The last thing that a developer likes to see are things in his code that he doesnt fully understand - those most likely get rewritten in the real world - since who wants to maintain code they dont understand.
For example if I define a function which returns int, but could also have exceptions, than from a pure functional approach I can also get a super set of two. IE = {int U Exception} and let my funciton return IE, in that case it would be very "honest", wouldn't it? Why not have some suffix? int impure_function(x)....?
The point of the type-purity is not to help the programmer (e.g. function suffixing), but to help the compiler to optimise your code.

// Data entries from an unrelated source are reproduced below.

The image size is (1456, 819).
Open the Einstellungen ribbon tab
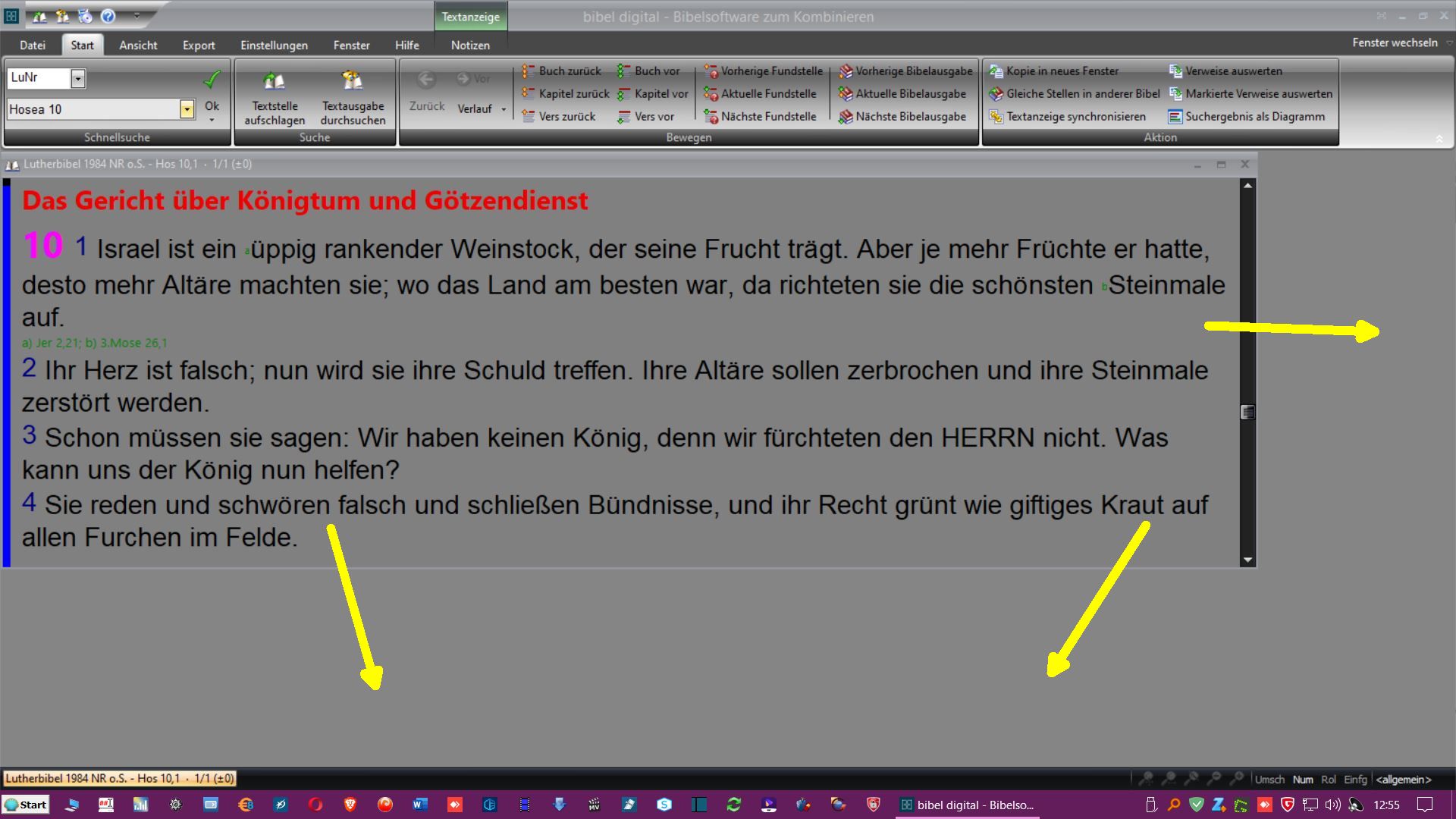[274, 46]
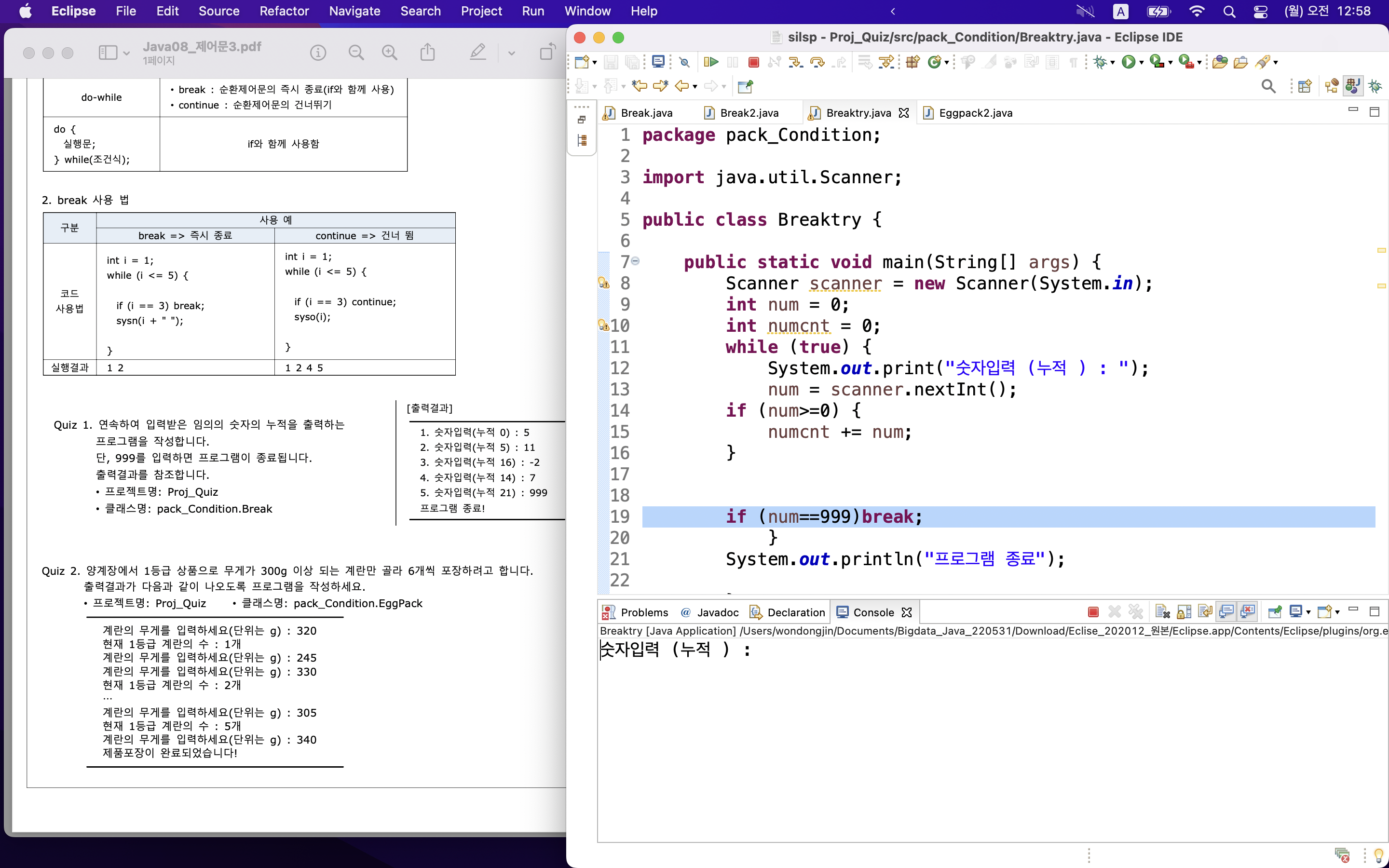
Task: Open the Problems view tab
Action: pyautogui.click(x=643, y=612)
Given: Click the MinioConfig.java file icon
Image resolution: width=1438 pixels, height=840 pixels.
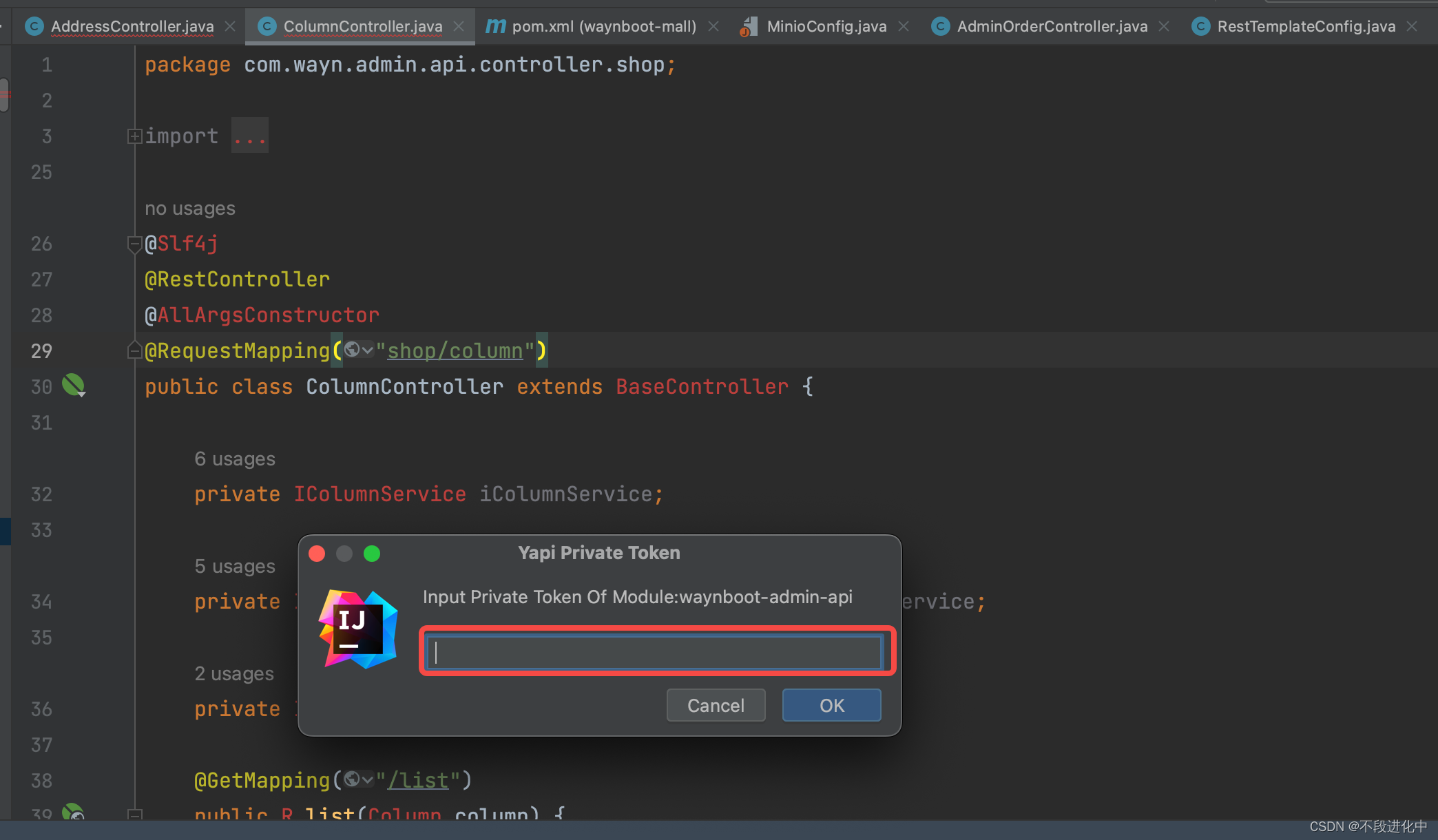Looking at the screenshot, I should click(749, 26).
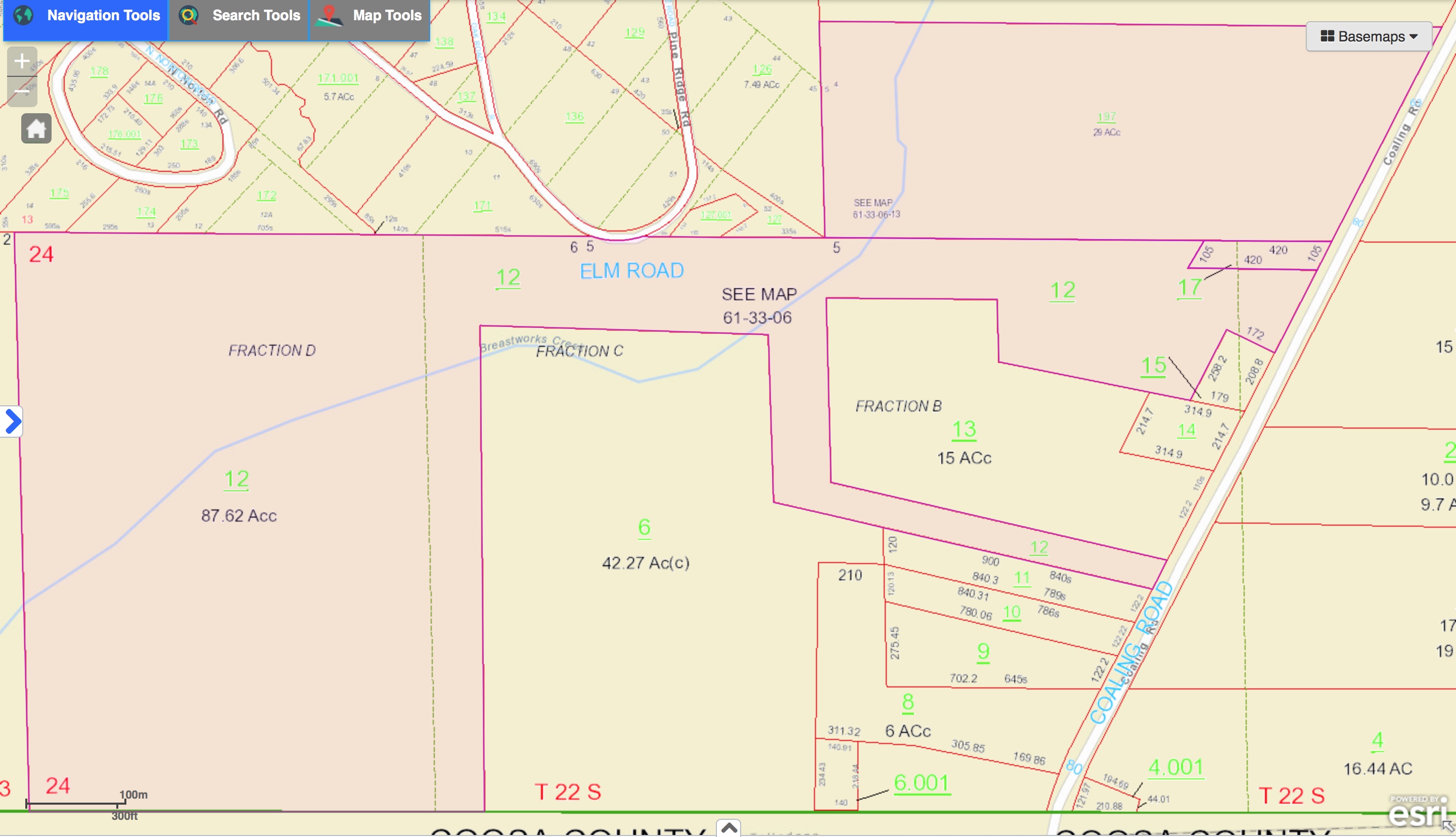Click the home extent icon
This screenshot has width=1456, height=837.
pyautogui.click(x=36, y=128)
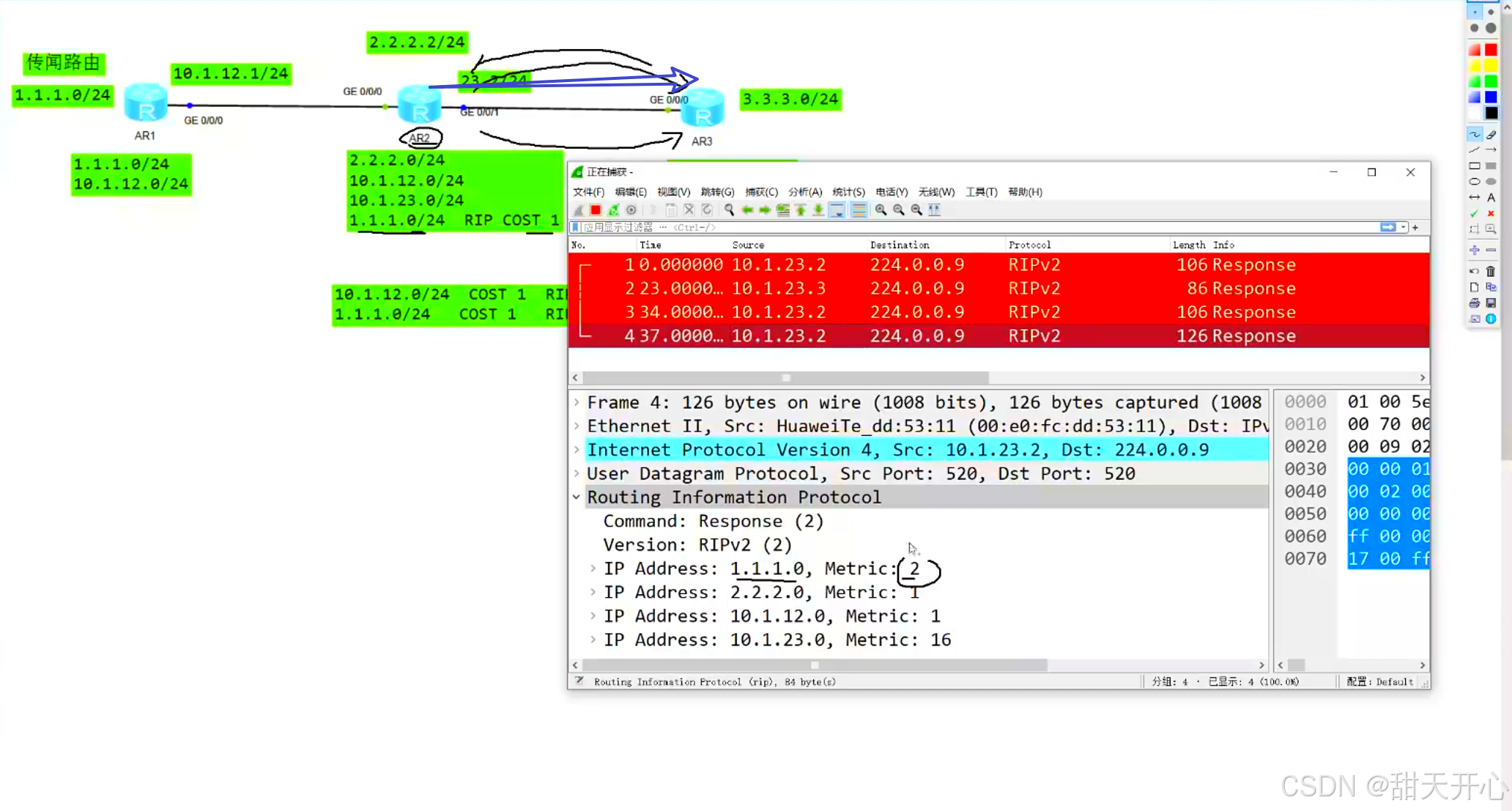Open the 统计(S) menu

coord(848,192)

With regards to exceptions, they are generally a thing of the imperative world, since undefined behaviour is exceptional behaviour inside of functional languages by default, for example in C#:
int factorial(int i){
if(i == 0) return 1;
return i * factorial(i-1);
}
does bad things if you don't check for (i < 0) and throw an exception - factorial(-2) should throw an exception. However, in Haskell:
Factorial :: Int -> Int
Factorial i
| i == 0 = 1
| i > 1 = i * (Factorial (i-1))
throws a pattern-match failure (read "argument exception") when you try Factorial -2.
You can, of course, implement exceptions:
Factorial :: Int -> (Maybe Int)
Factorial i
| i == 0 = Just 1
| i > 1 = Just (i * (Factorial (i-1)))
| i < 0 = Nothing -- Read "exception"
It seems a lot of people are getting hung up on the notion of "honest". The point is not that the programmer is "honest" about his intentions - it's that the compiler can prove things about the program - the contracts in Haskell and in other functional languages which employ such safeguards cannot be trivially broken, so it guarrantees honesty - breaking it takes some real effort.